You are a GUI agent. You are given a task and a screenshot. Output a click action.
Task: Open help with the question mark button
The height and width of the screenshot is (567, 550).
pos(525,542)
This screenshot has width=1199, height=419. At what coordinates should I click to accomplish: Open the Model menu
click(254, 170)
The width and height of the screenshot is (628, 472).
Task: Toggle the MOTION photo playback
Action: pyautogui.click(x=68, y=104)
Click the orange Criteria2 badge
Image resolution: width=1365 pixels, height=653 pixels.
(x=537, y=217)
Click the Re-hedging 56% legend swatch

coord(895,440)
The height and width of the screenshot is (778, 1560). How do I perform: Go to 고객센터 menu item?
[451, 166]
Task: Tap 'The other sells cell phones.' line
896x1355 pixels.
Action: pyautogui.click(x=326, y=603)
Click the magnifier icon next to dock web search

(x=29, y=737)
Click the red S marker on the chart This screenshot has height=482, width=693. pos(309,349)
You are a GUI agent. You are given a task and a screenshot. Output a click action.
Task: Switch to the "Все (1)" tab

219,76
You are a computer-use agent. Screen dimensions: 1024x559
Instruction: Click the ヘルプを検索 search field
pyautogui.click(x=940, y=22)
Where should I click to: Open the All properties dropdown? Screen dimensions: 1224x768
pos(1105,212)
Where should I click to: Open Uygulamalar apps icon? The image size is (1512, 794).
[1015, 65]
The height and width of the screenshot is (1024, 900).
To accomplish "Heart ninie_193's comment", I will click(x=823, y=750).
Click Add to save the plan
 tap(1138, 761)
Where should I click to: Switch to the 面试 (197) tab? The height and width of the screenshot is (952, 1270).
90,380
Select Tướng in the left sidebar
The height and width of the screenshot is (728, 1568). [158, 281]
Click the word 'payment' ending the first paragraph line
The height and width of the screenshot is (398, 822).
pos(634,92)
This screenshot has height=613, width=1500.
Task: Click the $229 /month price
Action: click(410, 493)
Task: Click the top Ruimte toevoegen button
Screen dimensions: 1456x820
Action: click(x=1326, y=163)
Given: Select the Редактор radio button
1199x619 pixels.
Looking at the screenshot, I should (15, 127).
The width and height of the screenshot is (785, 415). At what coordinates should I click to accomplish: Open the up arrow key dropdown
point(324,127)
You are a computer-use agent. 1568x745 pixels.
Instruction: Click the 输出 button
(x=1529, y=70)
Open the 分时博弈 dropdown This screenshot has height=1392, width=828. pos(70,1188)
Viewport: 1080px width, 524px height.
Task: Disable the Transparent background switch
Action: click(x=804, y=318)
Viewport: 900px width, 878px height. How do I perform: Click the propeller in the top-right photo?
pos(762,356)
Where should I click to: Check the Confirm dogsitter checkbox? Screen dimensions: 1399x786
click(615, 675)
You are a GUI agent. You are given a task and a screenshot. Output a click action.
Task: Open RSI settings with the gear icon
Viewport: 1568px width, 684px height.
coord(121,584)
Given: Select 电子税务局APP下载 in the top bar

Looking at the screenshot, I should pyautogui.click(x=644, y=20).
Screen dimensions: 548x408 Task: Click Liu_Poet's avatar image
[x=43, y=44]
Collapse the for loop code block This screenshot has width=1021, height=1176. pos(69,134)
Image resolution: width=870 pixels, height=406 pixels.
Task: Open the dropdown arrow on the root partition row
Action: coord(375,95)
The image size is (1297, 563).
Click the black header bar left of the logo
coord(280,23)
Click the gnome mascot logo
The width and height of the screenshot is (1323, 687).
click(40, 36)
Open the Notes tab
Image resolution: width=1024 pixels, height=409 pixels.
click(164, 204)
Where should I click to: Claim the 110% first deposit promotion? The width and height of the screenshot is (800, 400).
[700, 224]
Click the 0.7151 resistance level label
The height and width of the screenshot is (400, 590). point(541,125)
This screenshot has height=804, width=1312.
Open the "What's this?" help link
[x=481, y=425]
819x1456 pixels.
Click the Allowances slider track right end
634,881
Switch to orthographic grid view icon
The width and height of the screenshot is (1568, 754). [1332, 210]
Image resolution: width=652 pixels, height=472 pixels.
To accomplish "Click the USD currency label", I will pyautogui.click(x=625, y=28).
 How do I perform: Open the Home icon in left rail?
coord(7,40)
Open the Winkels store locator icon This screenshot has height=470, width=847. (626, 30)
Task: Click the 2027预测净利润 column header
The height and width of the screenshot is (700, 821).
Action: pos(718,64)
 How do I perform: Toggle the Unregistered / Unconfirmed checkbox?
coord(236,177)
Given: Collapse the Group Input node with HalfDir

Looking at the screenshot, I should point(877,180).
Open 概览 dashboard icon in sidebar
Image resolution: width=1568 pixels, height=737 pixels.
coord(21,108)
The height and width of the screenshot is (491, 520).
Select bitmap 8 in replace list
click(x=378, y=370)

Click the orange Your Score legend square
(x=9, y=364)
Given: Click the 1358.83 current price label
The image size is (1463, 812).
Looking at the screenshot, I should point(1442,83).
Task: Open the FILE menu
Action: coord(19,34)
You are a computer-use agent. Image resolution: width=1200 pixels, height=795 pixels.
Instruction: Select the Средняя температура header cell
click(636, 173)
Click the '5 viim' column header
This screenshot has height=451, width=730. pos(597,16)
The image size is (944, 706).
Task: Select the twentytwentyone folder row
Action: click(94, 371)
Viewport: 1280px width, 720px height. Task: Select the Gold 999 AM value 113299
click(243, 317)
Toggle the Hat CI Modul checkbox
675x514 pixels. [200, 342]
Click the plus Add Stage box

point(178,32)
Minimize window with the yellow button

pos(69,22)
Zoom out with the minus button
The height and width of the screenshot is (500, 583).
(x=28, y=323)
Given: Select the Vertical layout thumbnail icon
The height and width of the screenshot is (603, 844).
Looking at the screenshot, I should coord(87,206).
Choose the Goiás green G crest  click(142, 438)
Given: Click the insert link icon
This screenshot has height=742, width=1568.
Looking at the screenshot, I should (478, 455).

* * * * * * *

Gather, from the listing above, every line carrying the word "will".

**ANSWER SECTION**
To accomplish "Heart ninie_193's comment", I will click(x=823, y=750).
To accomplish "Click the USD currency label", I will pyautogui.click(x=625, y=28).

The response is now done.